ACTIVITY – All of the data should be restated word for word, with the pictures omitted.

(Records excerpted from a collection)

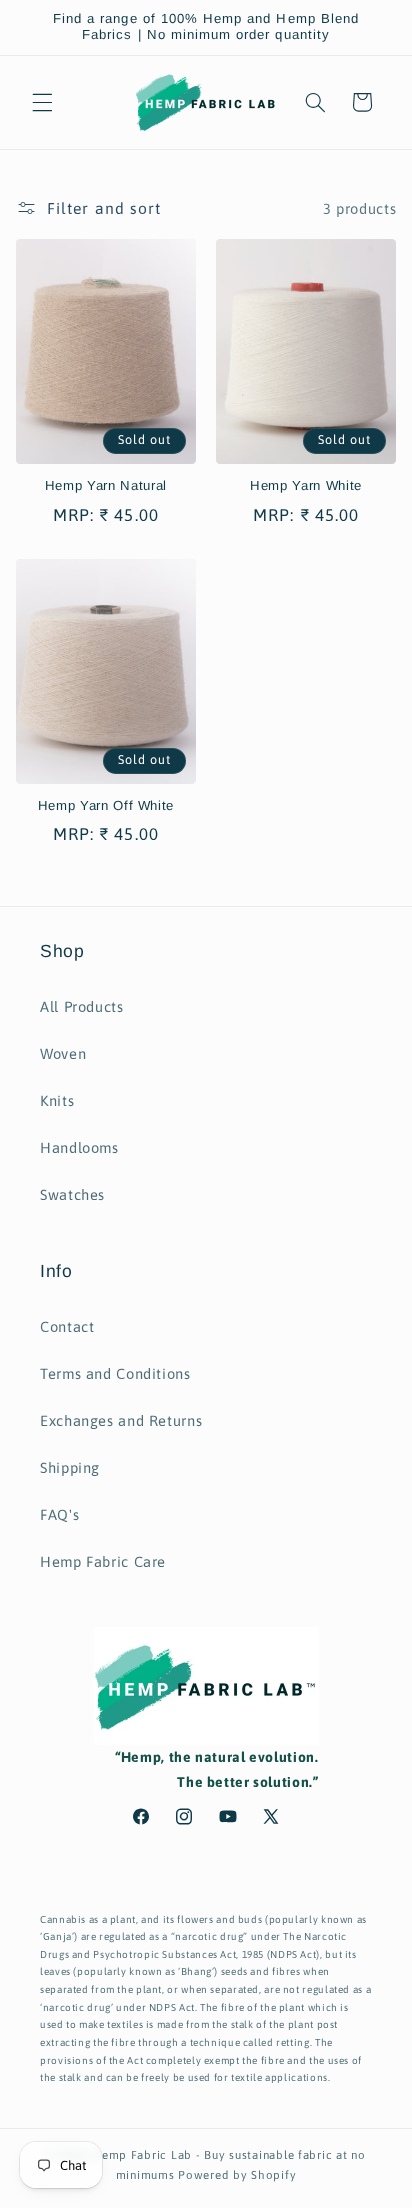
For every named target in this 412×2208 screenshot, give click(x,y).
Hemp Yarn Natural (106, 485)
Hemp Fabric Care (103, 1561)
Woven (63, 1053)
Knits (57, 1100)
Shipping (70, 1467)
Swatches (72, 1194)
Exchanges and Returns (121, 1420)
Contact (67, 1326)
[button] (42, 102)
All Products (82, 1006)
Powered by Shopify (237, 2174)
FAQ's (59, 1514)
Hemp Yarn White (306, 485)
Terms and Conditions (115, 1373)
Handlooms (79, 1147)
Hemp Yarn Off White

RESULT –
For every named target in this 412×2208 screenshot, give click(x,y).
Hemp Yarn Natural (106, 485)
Hemp Fabric Care (103, 1561)
Woven (63, 1053)
Knits (57, 1100)
Shipping (70, 1467)
Swatches (72, 1194)
Exchanges and Returns (121, 1420)
Contact (67, 1326)
[button] (42, 102)
All Products (82, 1006)
Powered by Shopify (237, 2174)
FAQ's (59, 1514)
Hemp Yarn White (306, 485)
Terms and Conditions (115, 1373)
Handlooms (79, 1147)
Hemp Yarn Off White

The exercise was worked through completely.